En la distancia, el mercado llegó hasta ellos convertido en clamor. Voces y gritos que procedían de lo más profundo del bosque, allí inesperadamente vivo todavía. Por la zona debía de haber no menos de media docena de pueblos, porque el espacio estaba muy animado y era grande, ocupaba un buen calvero junto a un proceloso riachuelo que lo envolvía formando un semicírculo. Al contrario que en el pueblo, su aparición no despertó ninguna expectación. Los puestos de pescado rivalizaban con los de fruta, cestos, madera o calderos. Algunos comerciantes también vendían animales como gallinas, corderos o conejos. No sabían por dónde empezar a buscar, así que se dirigieron al primer hombre que encontraron en su camino.
—¿Conoce a Sheng Hui?
—¿Sheng Hui? ¡Pues claro! —soltó una risotada—. ¡Allí le tenéis! ¡El maldito diablo es el que trae siempre los peces más grandes! ¡Ah, cómo se nota que tiene tres hijos!

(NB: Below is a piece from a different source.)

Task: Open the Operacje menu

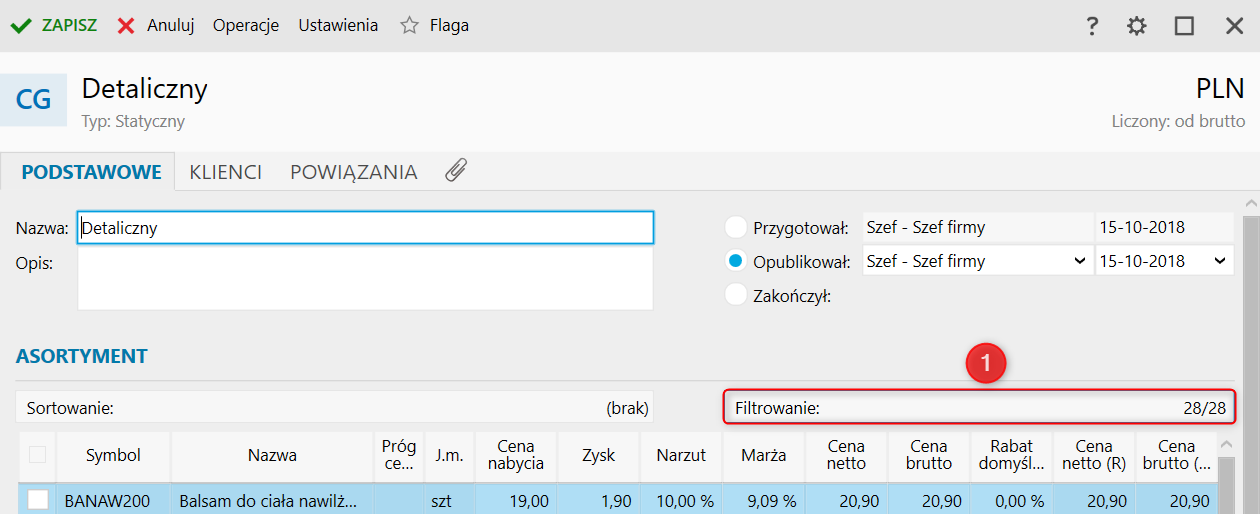Action: tap(245, 26)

El pescador se encontraba a unos veinte pasos, gritando a pleno pulmón anunciando su mercancía. A su lado, tres jóvenes se encargaban de todo lo demás: vender, preparar o envolver los peces con grandes hojas de plantas, discutir con los compradores…
—¡Caras nuevas! —voceó Sheng Hui al reparar en ellos—. ¿Qué os trae por aquí, muchachos?
—¿Podemos hablar con usted?
Miró a Shao con fijeza. Después, a los otros cuatro y a la vara que sostenía Lin Li.
—Hermoso cayado —dijo—. ¿Está en venta?
—No. —Shao evitó que lo tocara.
—¿De qué queréis hablar? Aún tengo muchos peces que vender. ¿Habéis visto alguna vez animales más grandes y hermosos?
No había forma de apartarlo de su puesto.
Peces grandes y hermosos, sobre todo grandes.
Peces capaces de tragarse una piedra arrojada a su lago, antes de que esta pudiera siquiera llegar al fondo.
—¿Pescó alguna vez un pez en cuyo interior encontrara un corazón de jade?
El pescador abrió los ojos.
—¿Cómo dices?
No tuvo que hacer otra pregunta.
—Shao —dijo Lin Li.
La vara, una vez más, les indicaba por dónde proseguir su búsqueda.